Question

Give the order of volatility for the following molecules...and can you account for the proposed order?

`underbrace(H_3C-CH_2OCH_2CH_3)_"A".`
`underbrace(H_3C-CH(OH)CH_3)_"B";`
`underbrace(H_3C-CH_2CH_2OH)_"C";`
`underbrace(H_3C-CH_2CH_2OCH_3)_"D";`

Answer 1

A tentative order....`underbrace(C>B>A>D)_("decreasing boiling point"rarr)`

Explanation:

So why so? And note, as physical scientists, that we really should examine what data exist, but this is up to you.

Boiling point is a function of the intermolecular force between molecules, and of such forces, hydrogen bonding, where hydrogen is bound to a strongly electronegative atom such as oxygen, or fluorine, or nitrogen, is the most potent.

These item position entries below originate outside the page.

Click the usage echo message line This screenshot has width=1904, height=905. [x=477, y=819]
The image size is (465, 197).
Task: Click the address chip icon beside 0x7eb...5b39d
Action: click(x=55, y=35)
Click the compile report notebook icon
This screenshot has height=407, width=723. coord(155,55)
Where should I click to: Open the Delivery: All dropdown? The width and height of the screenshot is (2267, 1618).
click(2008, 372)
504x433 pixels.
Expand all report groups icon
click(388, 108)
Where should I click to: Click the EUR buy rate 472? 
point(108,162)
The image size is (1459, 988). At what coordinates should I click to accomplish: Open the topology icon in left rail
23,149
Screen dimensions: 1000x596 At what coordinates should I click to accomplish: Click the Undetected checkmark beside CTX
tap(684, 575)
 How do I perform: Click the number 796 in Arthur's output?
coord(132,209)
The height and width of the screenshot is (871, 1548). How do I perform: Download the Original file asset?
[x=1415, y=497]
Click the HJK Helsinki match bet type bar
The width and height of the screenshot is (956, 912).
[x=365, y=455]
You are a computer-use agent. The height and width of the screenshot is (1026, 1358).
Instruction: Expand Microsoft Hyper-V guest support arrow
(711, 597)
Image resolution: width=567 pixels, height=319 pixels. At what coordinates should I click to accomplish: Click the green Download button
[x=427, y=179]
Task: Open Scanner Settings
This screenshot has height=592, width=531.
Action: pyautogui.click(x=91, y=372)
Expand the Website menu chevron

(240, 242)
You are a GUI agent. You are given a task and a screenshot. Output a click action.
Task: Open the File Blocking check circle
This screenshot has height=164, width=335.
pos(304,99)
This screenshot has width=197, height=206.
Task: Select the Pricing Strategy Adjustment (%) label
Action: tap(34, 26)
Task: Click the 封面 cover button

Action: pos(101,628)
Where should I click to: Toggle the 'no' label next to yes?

And thus for the given molecules, which are comparable size, `C` and `B` should BE THE MOST involatile because hydrogen bonding can occur thru the alcoholic function. As for the volatility of `C` versus `B`, we plump for `C`, the more linear molecule, in that long hydrocarbyl chains can more efficiently interact thru `"dispersion forces"` than cyclic or branched hydrocarbons. For a macroscopic example of this, is it easier to untangle short threads of string or long threads when they are tangled together?

`A` has some degree of polarity by virtue of the ether linkage. And while dipole-dipole interaction is an order of magnitude LESS significant than hydrogen bonding, this should be the next cab off the rank.

And finally, `D` HAS ONLY DISPERSION FORCE available as an intermolecular force. `D` should be the LEAST INVOLATILE or the MOST VOLATILE.

Please note that as a chemist, as a physical scientist, you rely on data. Can you find the data? They really should have been supplied with the question.